Stored dataset items ▸

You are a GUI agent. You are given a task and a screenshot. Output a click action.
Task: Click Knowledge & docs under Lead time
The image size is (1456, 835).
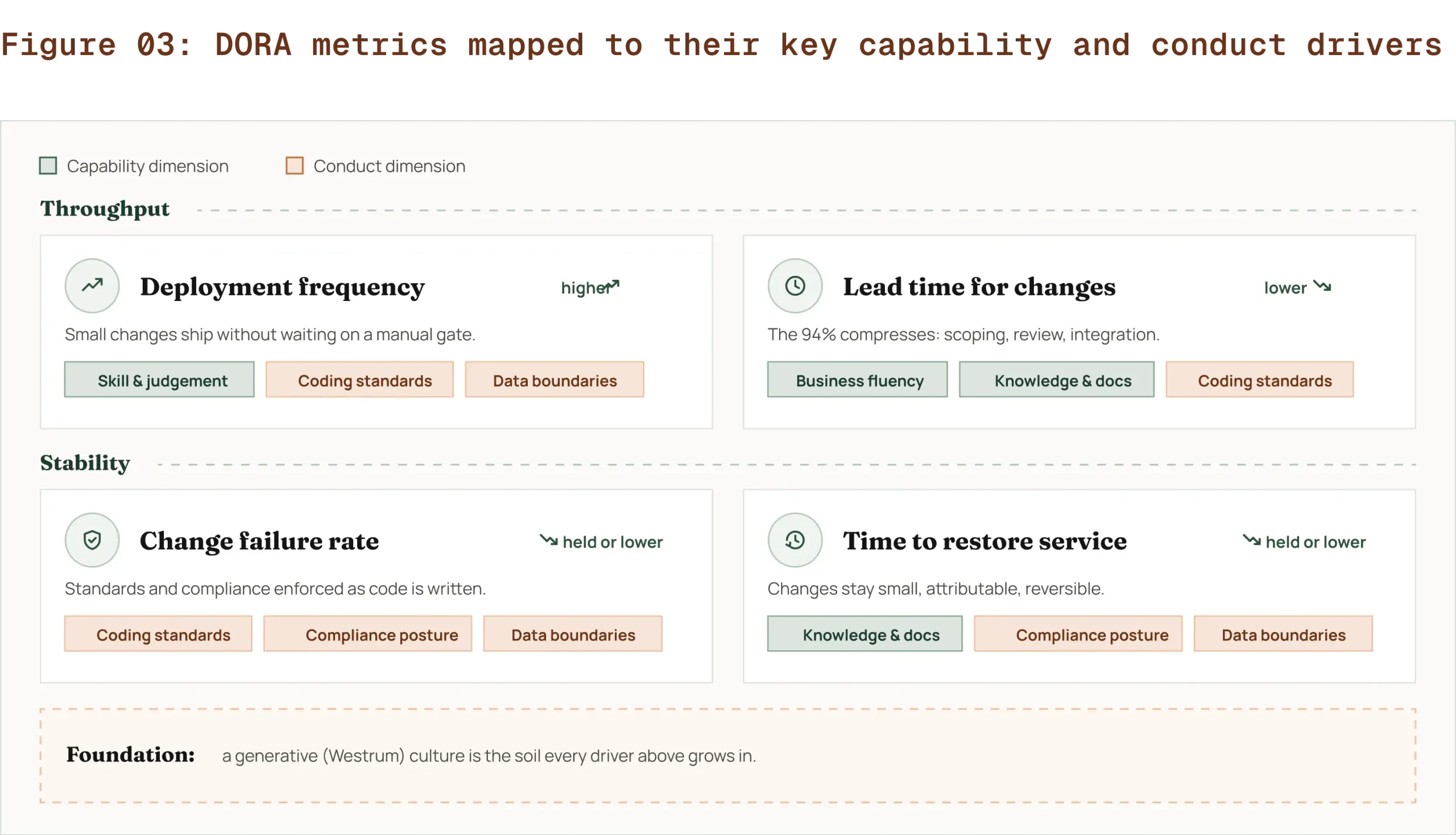(1057, 379)
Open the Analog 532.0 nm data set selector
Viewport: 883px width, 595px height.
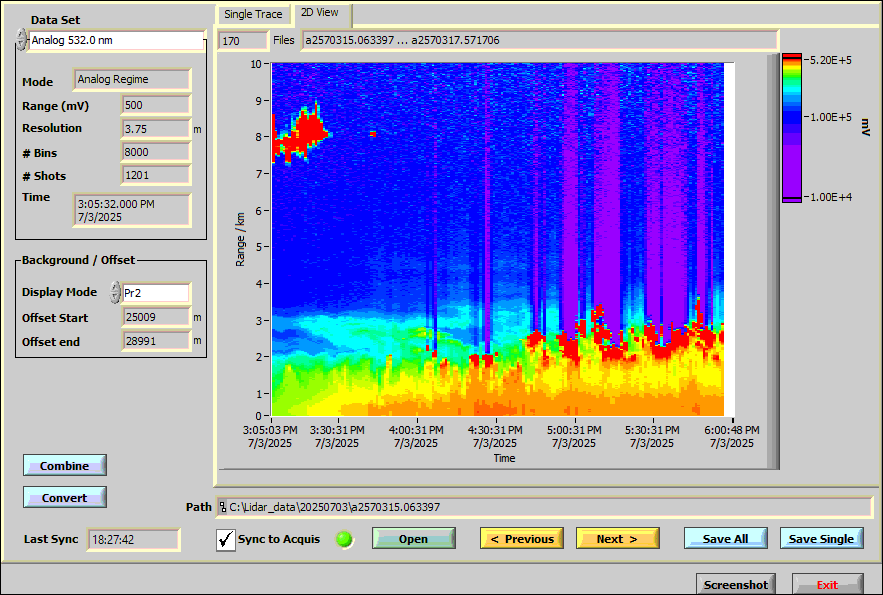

EXERCISE PROMPT ▸ Put the lines of all the material above into a numbered list, skipping any blank lines and leaving the pictures out.

RESULT OF THE EXERCISE ▸
1. You are a GUI agent. You are given a task and a screenshot. Output a click action.
2. Task: Click Knowledge & docs under Lead time
3. The image size is (1456, 835).
4. (1057, 379)
5. Open the Analog 532.0 nm data set selector
6. Viewport: 883px width, 595px height.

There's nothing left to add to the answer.